The spaces where these industries operate did not exist 10 years ago.  The progression to where we are now has occurred at lightening speed.  Regulators are typically political appointees – gunslingers of the past – no disrespect intended.  They are experts in their own right, but broadly speaking, their understanding of how this whole thing called the internet works is limited.  Consumer protections of the past must be folded into the new realities of today.

There was a time when real estate was unregulated.  High pressure sales induced buyers to purchase swampland in Florida, dual agency and lack of disclosure was the norm, fair housing laws weren’t yet enacted, and the consumer suffered greatly.  Regulatory agencies and licensing laws were created for these very reasons.

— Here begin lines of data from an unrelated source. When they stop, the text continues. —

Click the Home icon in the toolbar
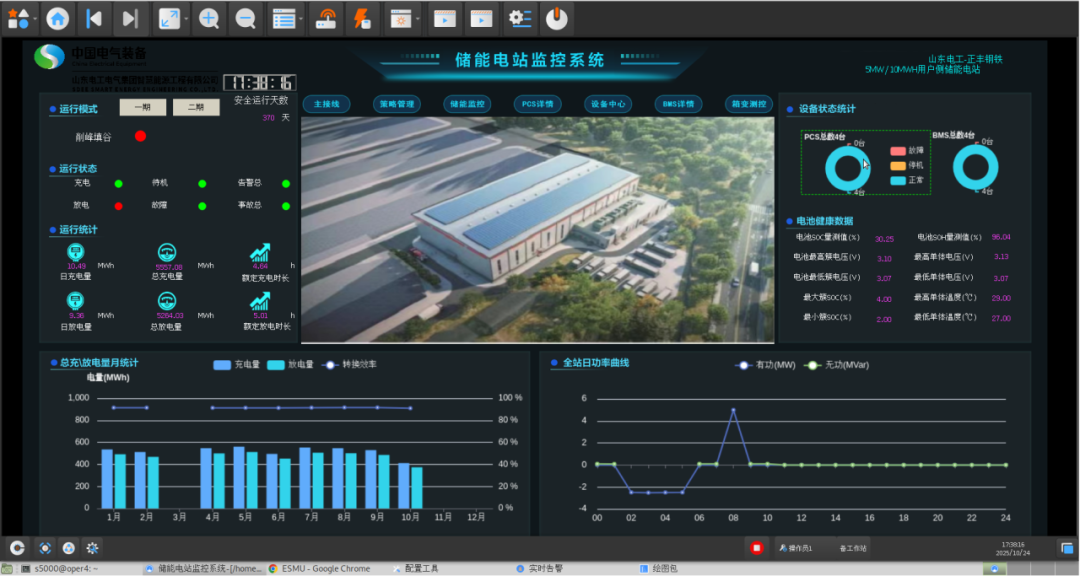Image resolution: width=1080 pixels, height=576 pixels. 57,18
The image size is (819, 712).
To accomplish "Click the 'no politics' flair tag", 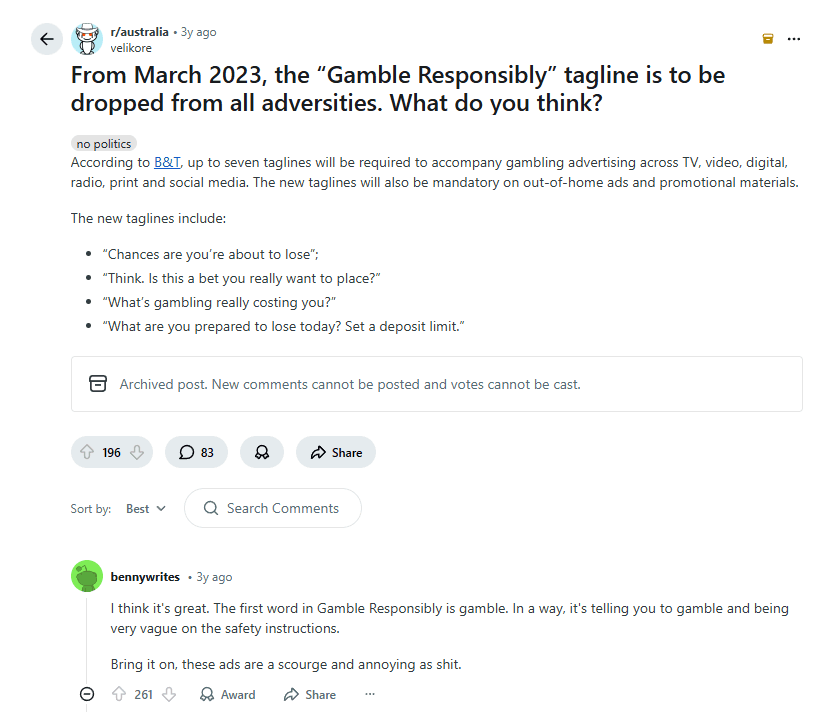I will (104, 144).
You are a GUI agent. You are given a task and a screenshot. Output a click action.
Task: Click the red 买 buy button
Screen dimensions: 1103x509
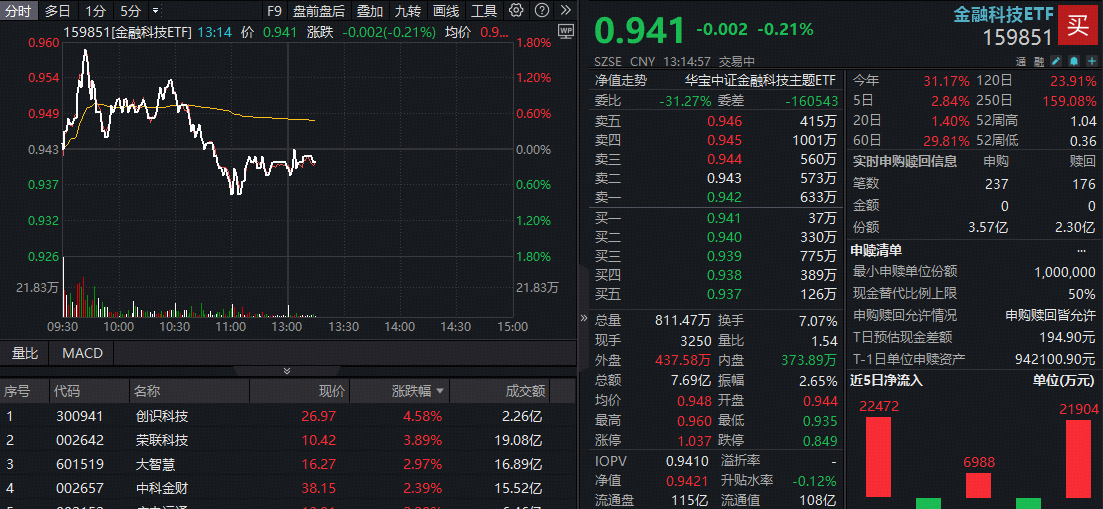(x=1078, y=25)
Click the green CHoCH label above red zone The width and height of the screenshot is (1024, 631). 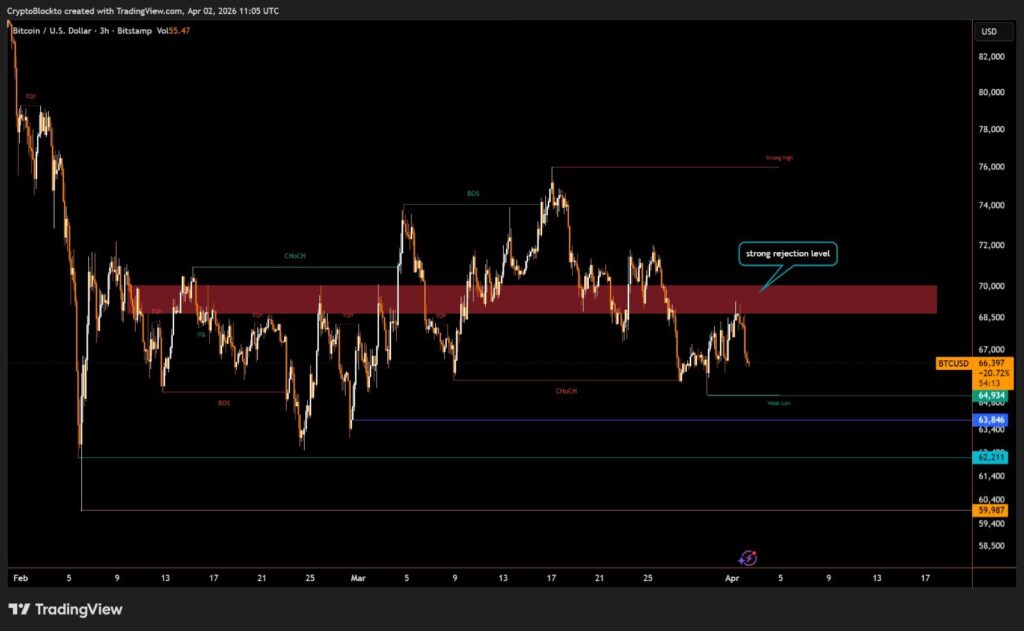(x=294, y=257)
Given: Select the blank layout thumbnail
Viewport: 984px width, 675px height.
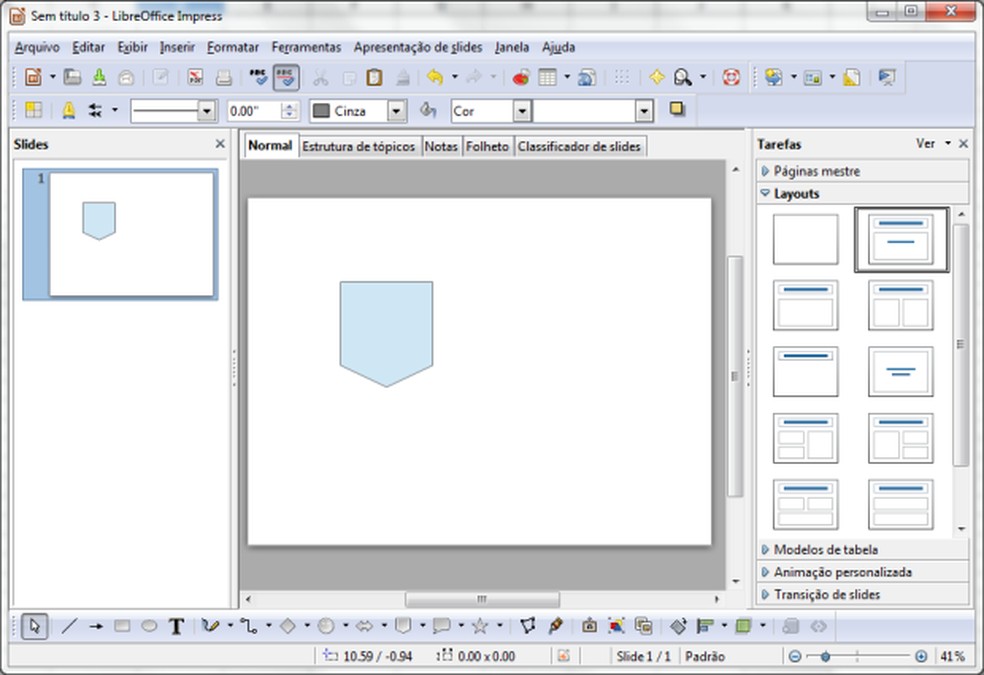Looking at the screenshot, I should tap(805, 239).
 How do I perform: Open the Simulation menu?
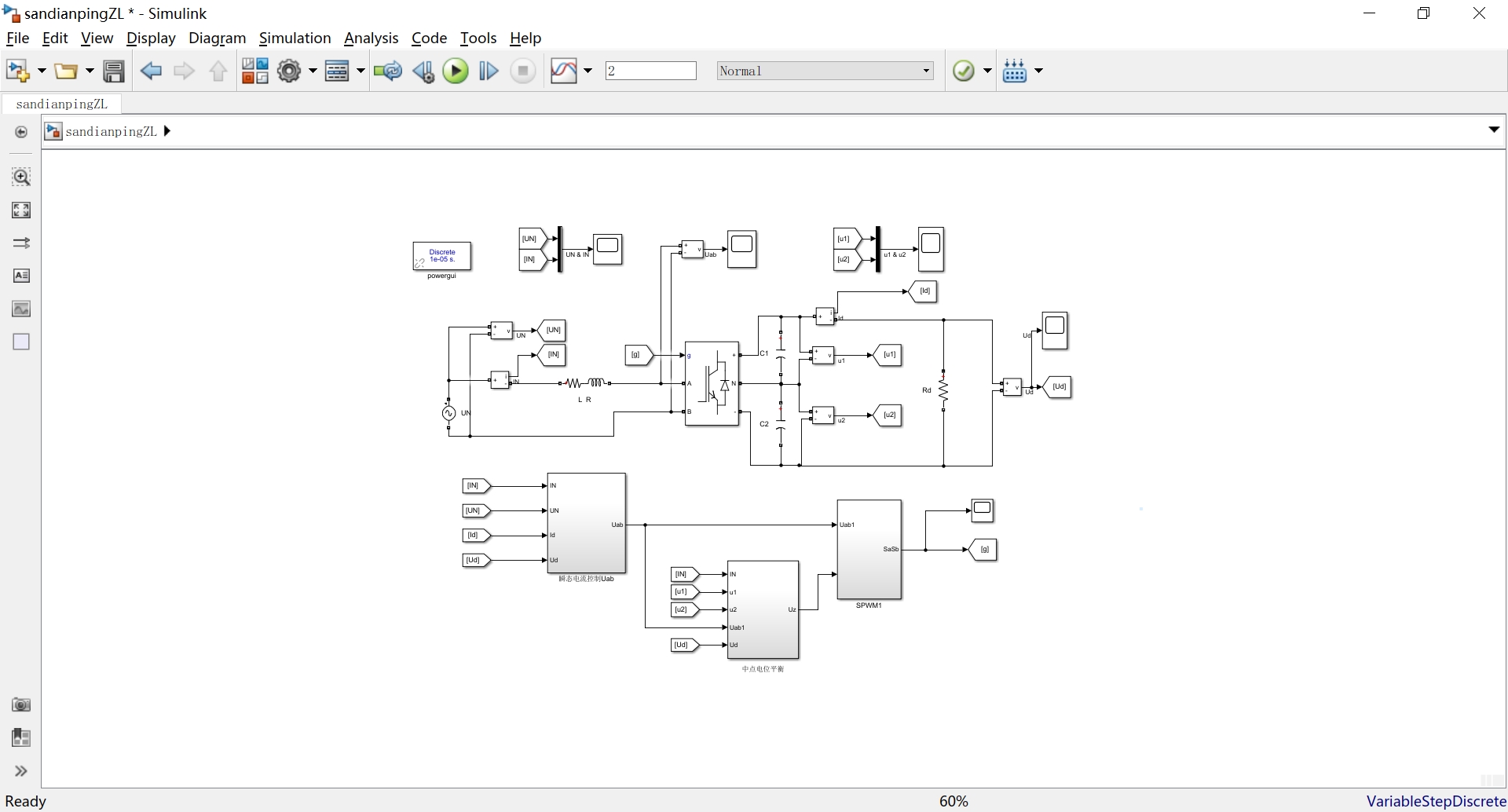295,38
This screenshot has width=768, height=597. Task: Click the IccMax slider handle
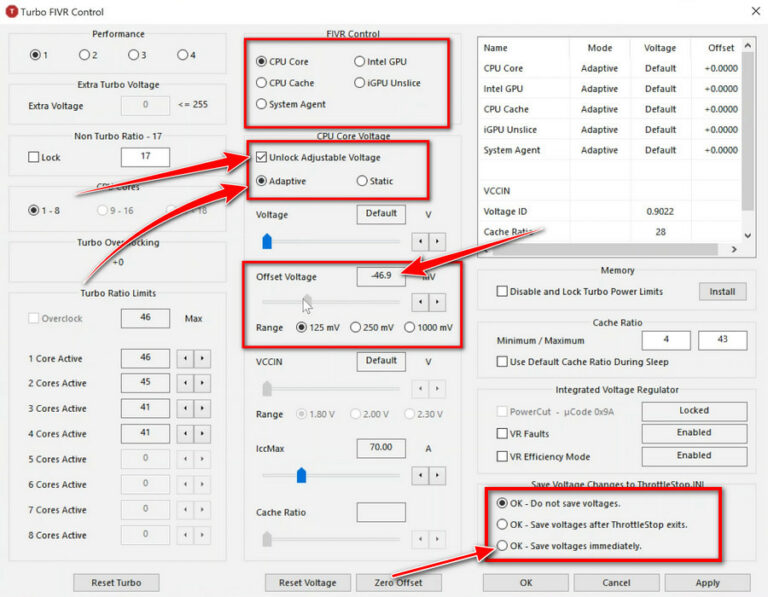(x=301, y=475)

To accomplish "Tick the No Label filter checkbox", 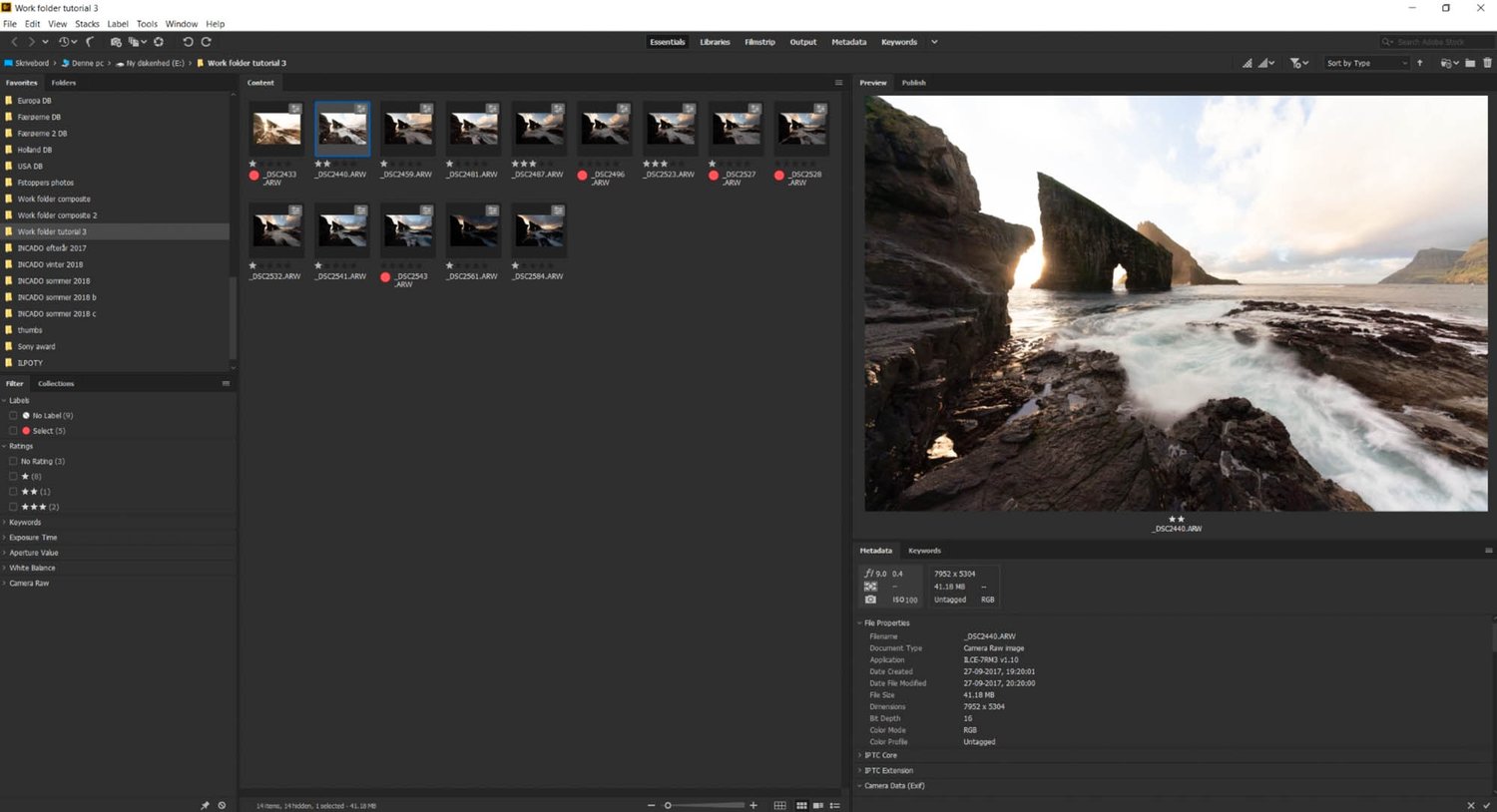I will [13, 416].
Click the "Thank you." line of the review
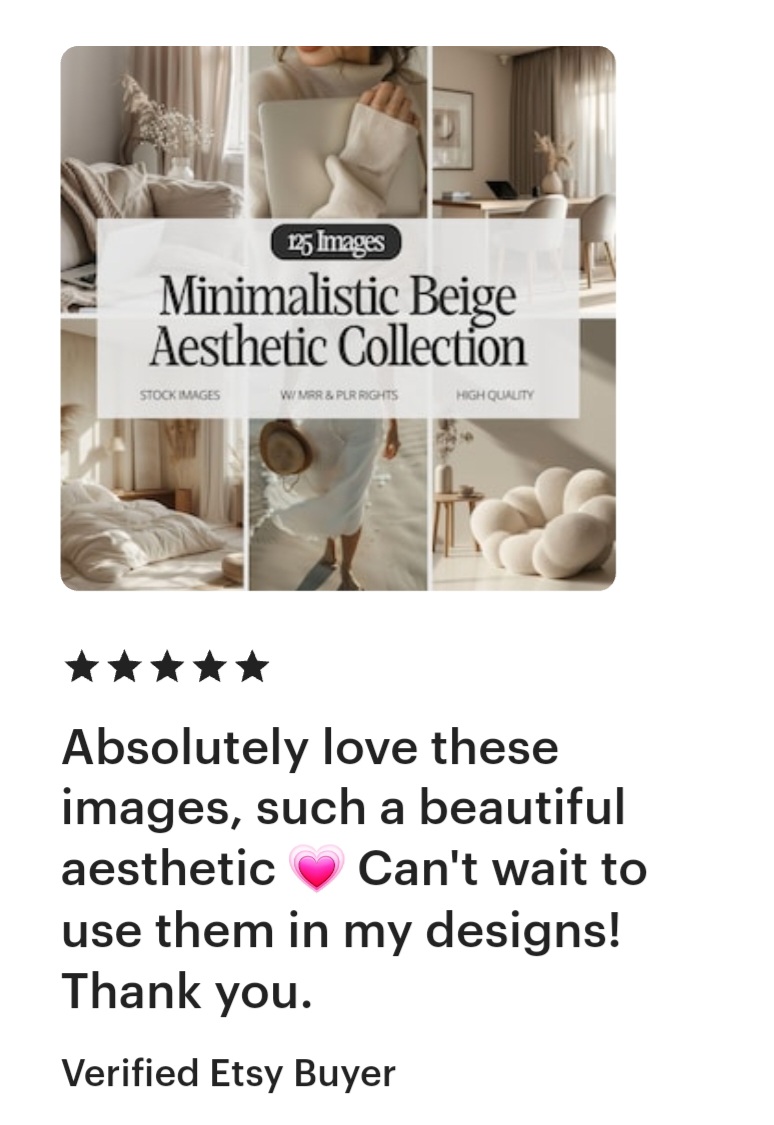 click(x=187, y=993)
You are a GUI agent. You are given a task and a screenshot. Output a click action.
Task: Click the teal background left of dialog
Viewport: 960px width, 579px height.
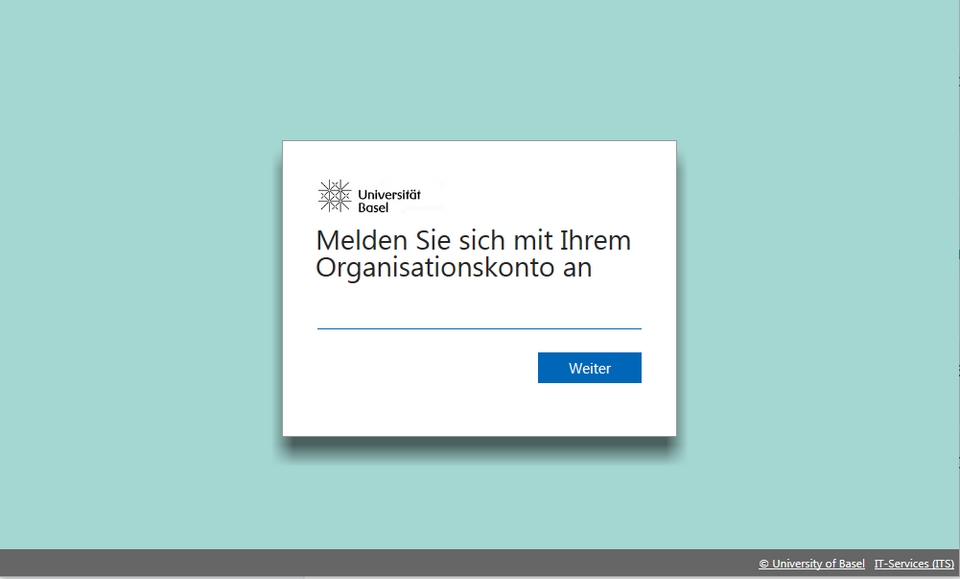140,290
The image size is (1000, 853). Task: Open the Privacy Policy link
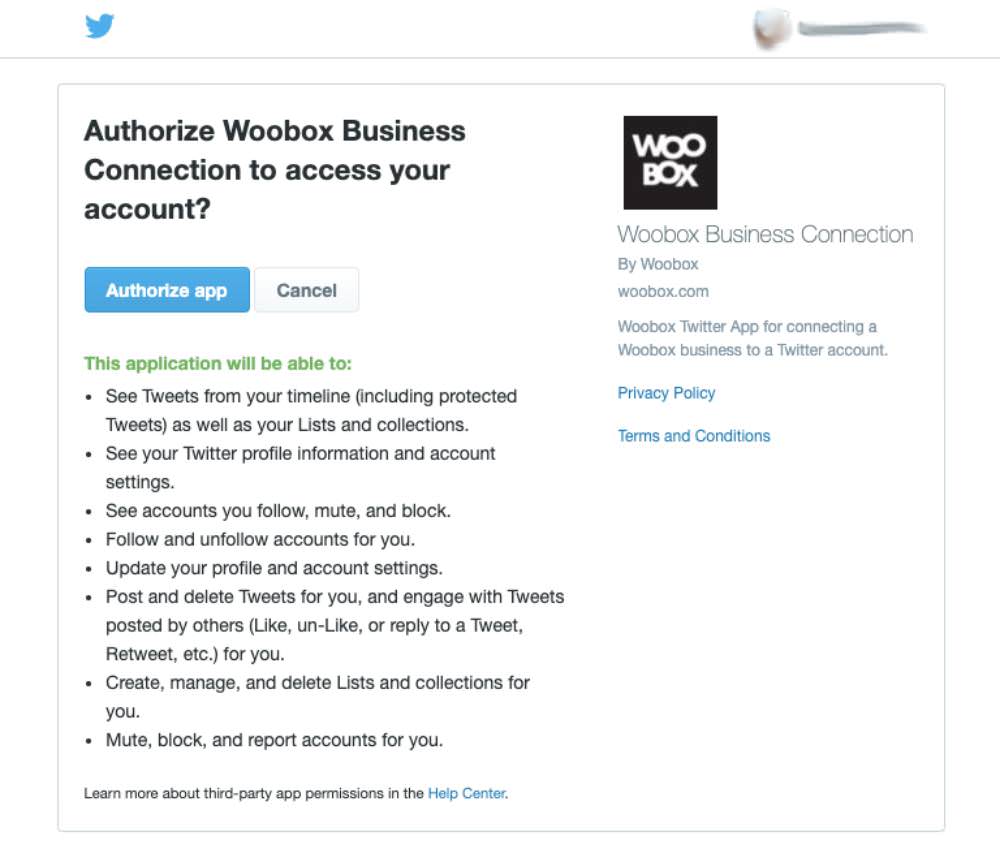click(x=666, y=393)
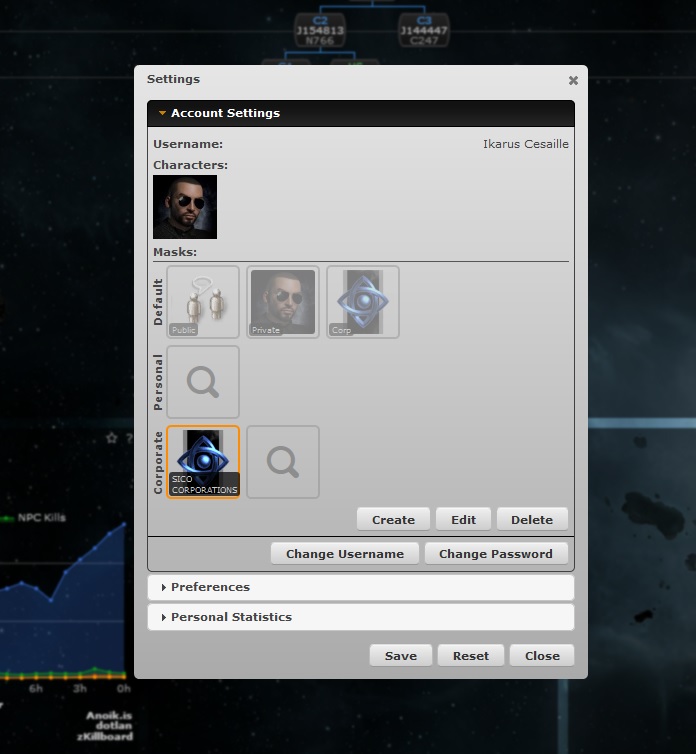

It seems we have come full circle where the consumer is now at the mercy of these sophisticated players.  While we are a long way from where we came, the unregulated world of real estate advertising and data mining on the internet has brought us back to the wild west.  There is a new sheriff in town called the CFPB.  If these sophisticated players do not self regulate and the licensing bodies of each state do not create effective protections for consumers on real estate websites, I believe the new sheriff will be knocking on their collective door soon.

The Creature from Wall Street – Part 1

Buying or selling a home will change on August 1st, 2015.  This we know.  How it will change remains a great mystery to most.  There is no shortage of information on this topic to be found on the internet for lenders, title companies, and closing attorneys, but for the mere mortal buyers, sellers, and Realtors, there is precious little information and guidance.  A brief summary follows to get us all on the same page.

Back in 2008, the housing crisis began to unfold, which ushered in the “Great Recession” of 2008 – 2012.  At the time, no one knew just how bad things would get.  Each downward dip on the housing roller coaster brought experts out saying “We have reached the bottom!”, only to be confronted with the next downward dip or death spiral.

Senators Chris Dodd (D) and Barney Frank (D) sponsored a bill entitled ‘The Wall Street Reform and Consumer Protection Act”, now simply referred to as Dodd / Frank.  This bill was passed and signed into law by President Obama in 2010, and began sweeping changes to the machine of Wall Street and consumer credit lending.  To monitor all of this, the bill created a committee known as The Consumer Financial Protection Bureau (CFPB), simply referred to as “the Bureau”.  Concisely stated, the Bureau provides oversight to essentially every consumer transaction that involves credit in the United States.  This includes, but is not limited to… credit cards, payday loans, credit unions, FDIC, banking rules, and home mortgages.

REAL ESTATE
This being a real estate centric blog, we will focus on real estate.  Since 2010, the Bureau has enacted reforms in stages.  They began with changes in mortgage underwriting requirements.  Anyone applying for a loan since 2010 has experienced the exacting standards of underwriting.  The Bureau was behind it all.  Then came the concept of a Qualified Mortgage (QM) and Ability to Repay.  In January of 2014, Debt to Income (DTI) ratios were changed, lowering the maximum DTI to 43% of gross income from as high as 55%.  To be fair, banks can lend to borrowers with higher DTI ratios, but not without opening themselves up to enormous liability down the road.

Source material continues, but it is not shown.